First let me describe a simple subset of LES, the "prefix notation". Prefix notation is nothing more than expressing everything as if it was made out of method calls. Basically it's LISP, but with Loyc trees instead of S-expressions.

For example, C# code like
   if (x > 0) {
      Console.WriteLine("{0} widgets were completed.", x);
      return x;
   } else
      throw new NoWidgetsException();
might be represented in prefix notation as
   #if(@#>(x, 0), @`#{}`(
      @#.(Console, WriteLine)("{0} widgets were completed.", x),
      #return(x)
   ),
      #throw(#new(NoWidgetsException()))
   );
The prefix "@" introduces an identifier that contains special characters, and then the backquotes are added for identifiers with very special characters. So in @`#{}`, the actual identifier name is #{}, which is the built-in "function" that represents a braced block. Similarly @#> and @#. represent the identifiers "#>" and "#.". Please note that '#' is not considered a special character, nor is it an operator; in LES, # is just an identifier character, just as an underscore _ is an identifier character in the C family. However, # is special by convention, because it is used to mark identifiers that represent keywords and operators in a programming language.

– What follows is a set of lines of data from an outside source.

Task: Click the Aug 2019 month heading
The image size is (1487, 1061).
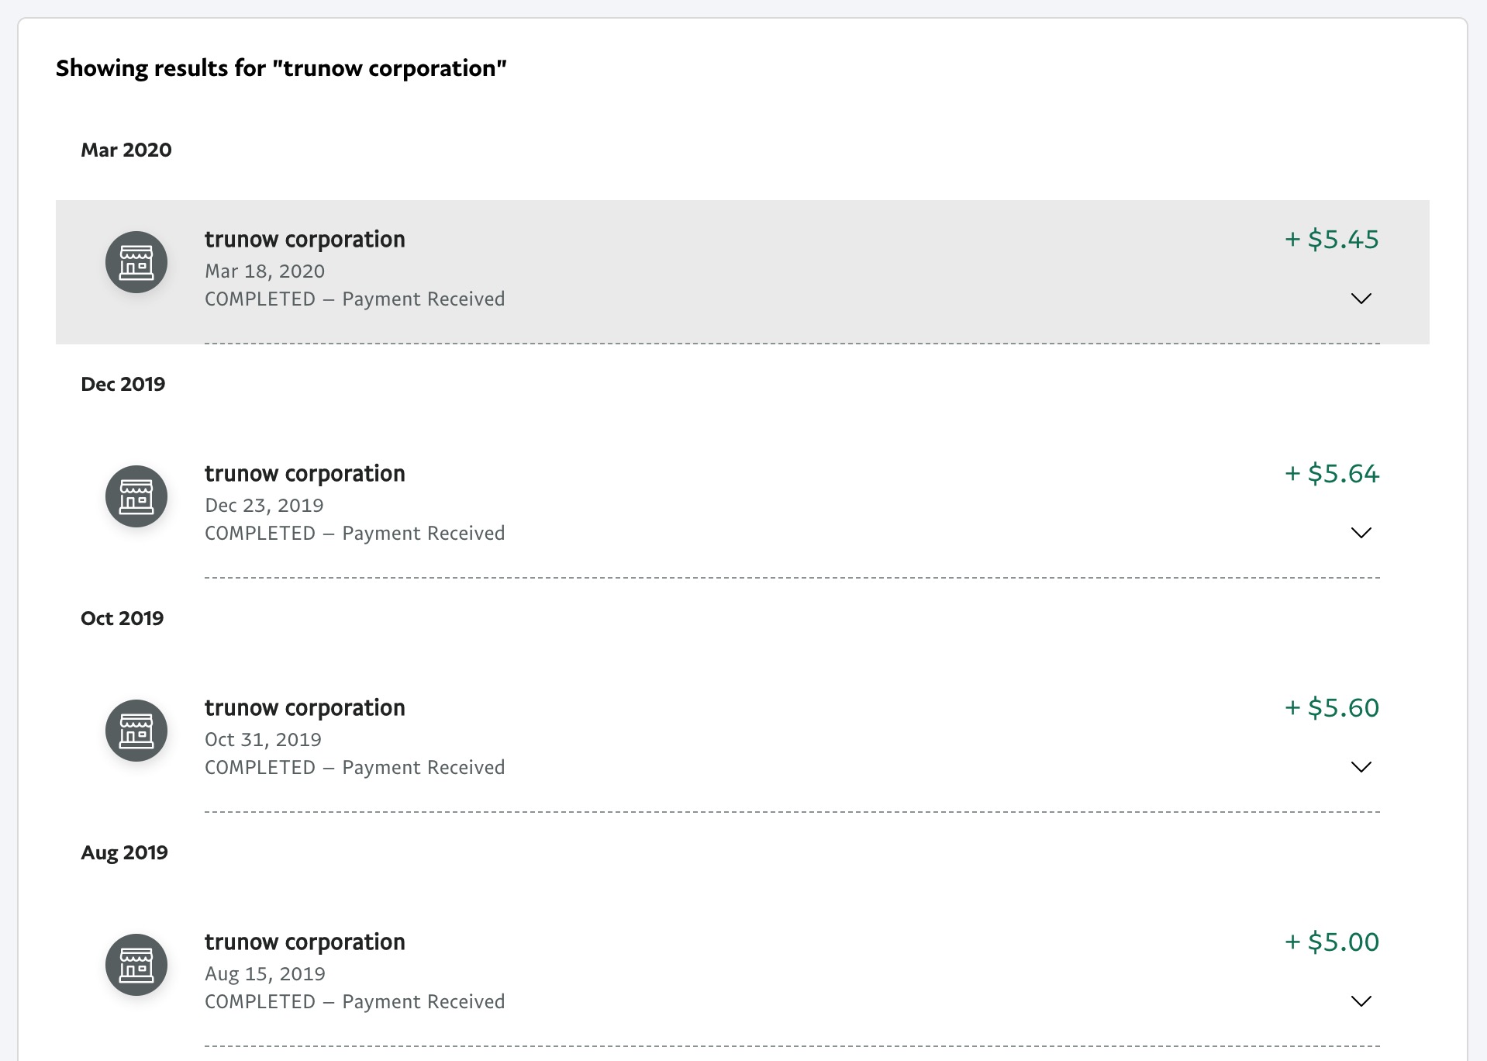Action: [x=124, y=853]
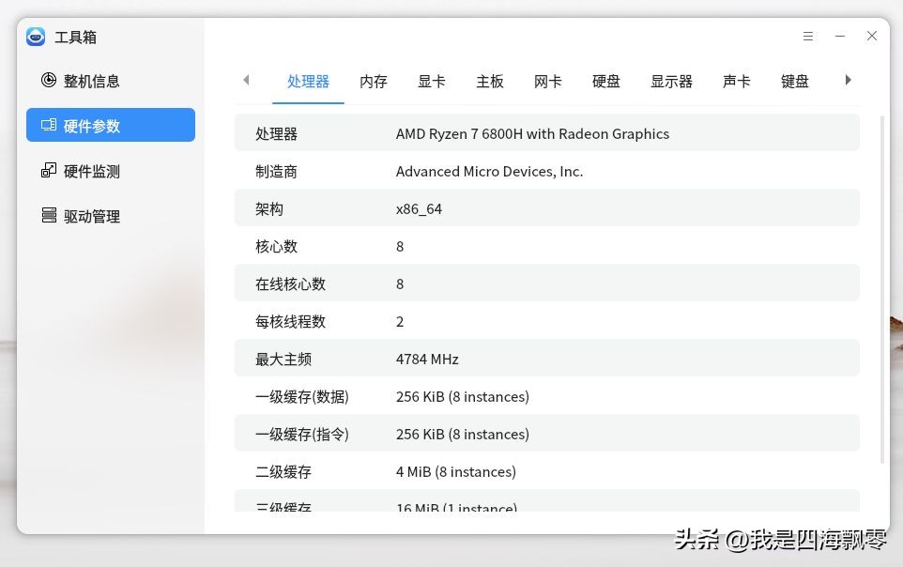903x567 pixels.
Task: Click the left arrow beside the tab bar
Action: 246,81
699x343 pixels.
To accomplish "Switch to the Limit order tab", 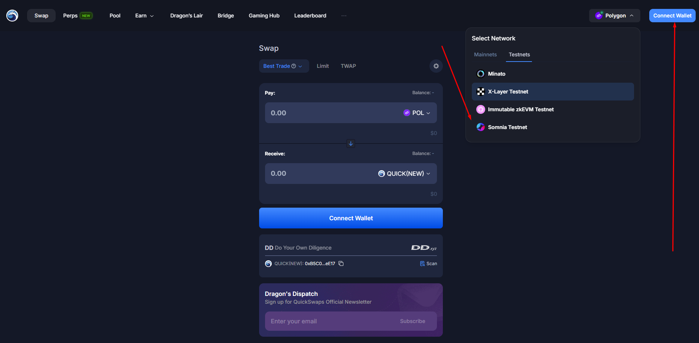I will coord(323,66).
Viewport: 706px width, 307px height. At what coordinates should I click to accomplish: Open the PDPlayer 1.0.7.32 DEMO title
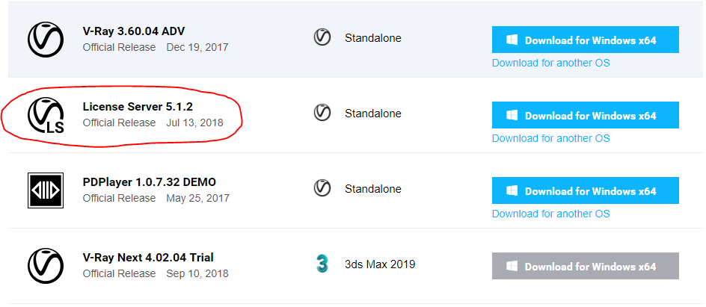point(149,182)
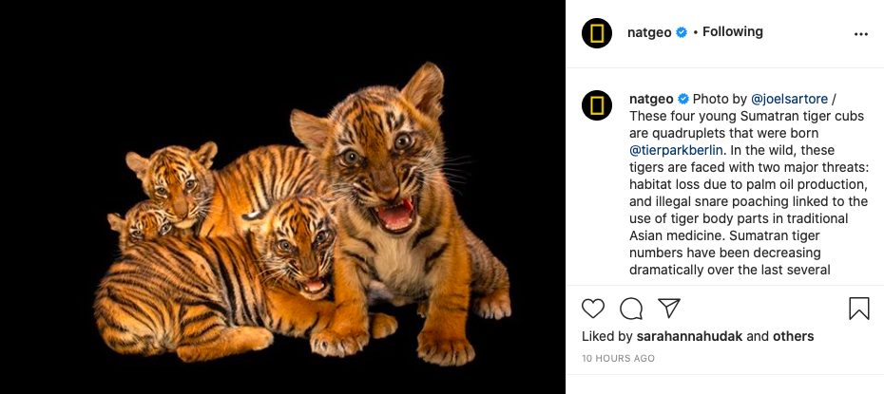Open @tierparkberlin mention link

point(677,150)
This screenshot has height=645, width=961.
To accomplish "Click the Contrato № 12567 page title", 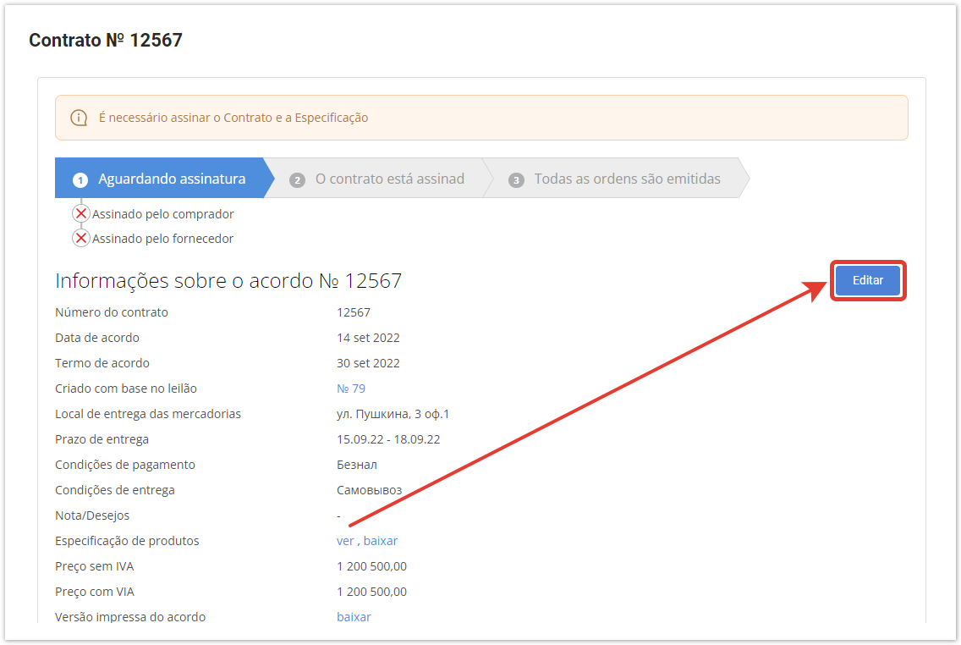I will (106, 40).
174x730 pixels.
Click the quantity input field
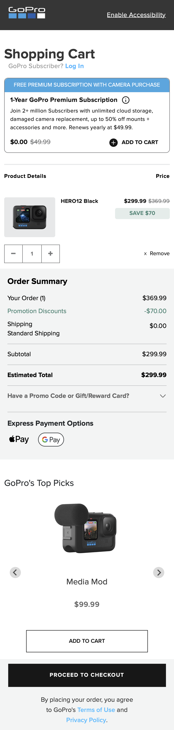pos(32,254)
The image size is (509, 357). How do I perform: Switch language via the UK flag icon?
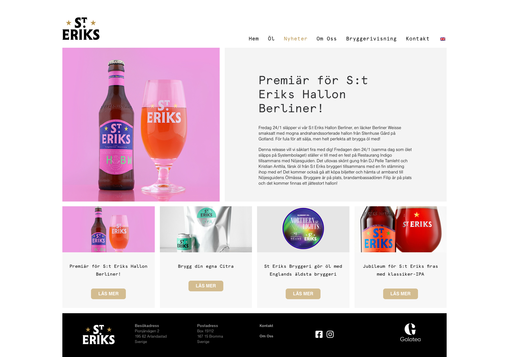click(x=443, y=39)
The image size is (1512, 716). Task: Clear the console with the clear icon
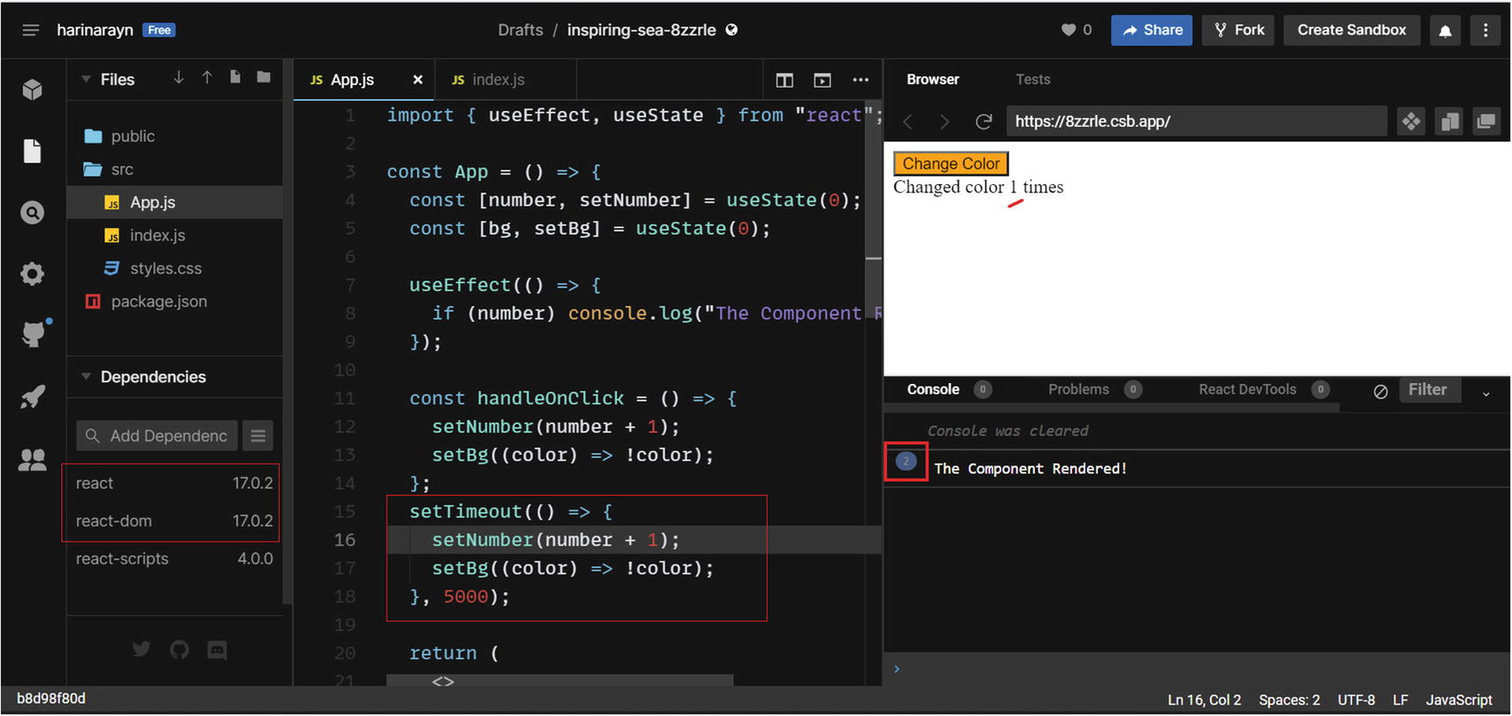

Pure prefix notation is a bit clunky, so it will not be used very much. LES will have built-in operators so that the above code can be represented in a more friendly way:
   #if x > 0 {
      Console.WriteLine("{0} widgets were completed.", x);
      #return x;
   }
      #throw #new(NoWidgetsException());
However, this notation might be confusing when you first see it. "Why is there no #else?" you might wonder. "How do I even begin to parse that," you might say.

Well, here's my plan:
  • Braces {...} are simply subexpressions that will be treated as calls to the special identifier #{}. Inside braces, each argument to the #{} pseudo-function will end with a semicolon (the semicolon on the final statement is optional).
  • To make an identifier that contains punctuation, use the @ prefix. Such identifiers can contain both punctuation and identifier characters, e.g. @you+me=win!. Note that when I talk about "punctuation", the characters , ; { } ( ) [ ] ` " # do not count as punctuation (# counts as an identifier character). If you need extra-special characters such as these, enclose the identifier in backquotes: @`{\n}`. Escape sequences are allowed within the backquotes, including \` for the backquote itself. Identifiers can contain apostrophes without using @, e.g. That'sJustGreat (there are several languages that use apostrophes in identifiers). However, an apostrophe cannot be the first character or it will be interpreted as a character literal (e.g. 'A' is the character 'A').
  • There will be an unlimited number of binary operators such as +, -, !@$*, >>, and so on. An operator such as &|^ will correspond to a call to #&|^, e.g. x != 0 is simply a friendly representation of @#!=(x, 0). Simplicity being an important design element of LES, the precedence of each operator will be determined automatically based on the name of the operator and a fixed set of rules. For example, the operator ~= will have a very low precedence based on a rule that says "an operator whose name ends in '=' will have the same precedence as the assignment operator '='". This design allows LES to be "context-free"; an LES parser is virtually stateless and does not need a "symbol table" of any kind. A person reading LES only needs to know the precedence rules in order to figure out the precedence of a new operator that he or she has never seen before.
  • Operators whose names do not start with # can be formed with the \ prefix. Such operators can contain alphanumerics and punctuation, e.g. \div and \++ are binary or prefix operators; a \div b is equivalent to div(a, b) and a \++ b is equivalent to @++(a, b). Again, if you need extra-special characters, enclose the operator in backquotes: \`/*\n*/`.
  • LES will have "super-expressions", which are multiple expressions juxtaposed together with no separator except a space. If a "super-expression" contains more than one expression, the first expression contains a call target and the other expressions are arguments. For example, a.b c + d e; parses as three separate expressions: a.b, c + d, and e. After gathering this expression list, the parser treats the final "tight" expression in the first expression as "calling" the others (explanation below). Thus, together, the three expressions will be shorthand for a.b(c + d, e);.*
I realize that "superexpressions" might be confusing at first, but I think this design allows a rather elegant way to write "expressions" as if they were "statements". For example, the following is a valid expression:
if a == null {
  b();
} else {
  c();
};
and it actually means
if(a == null, { b(); }, else, { c(); });
which, in turn, is shorthand for
if(@#==(a, null), @`#{}`( b(); ), else, @`#{}`( c(); ));
All three inputs are parsed into the same Loyc tree.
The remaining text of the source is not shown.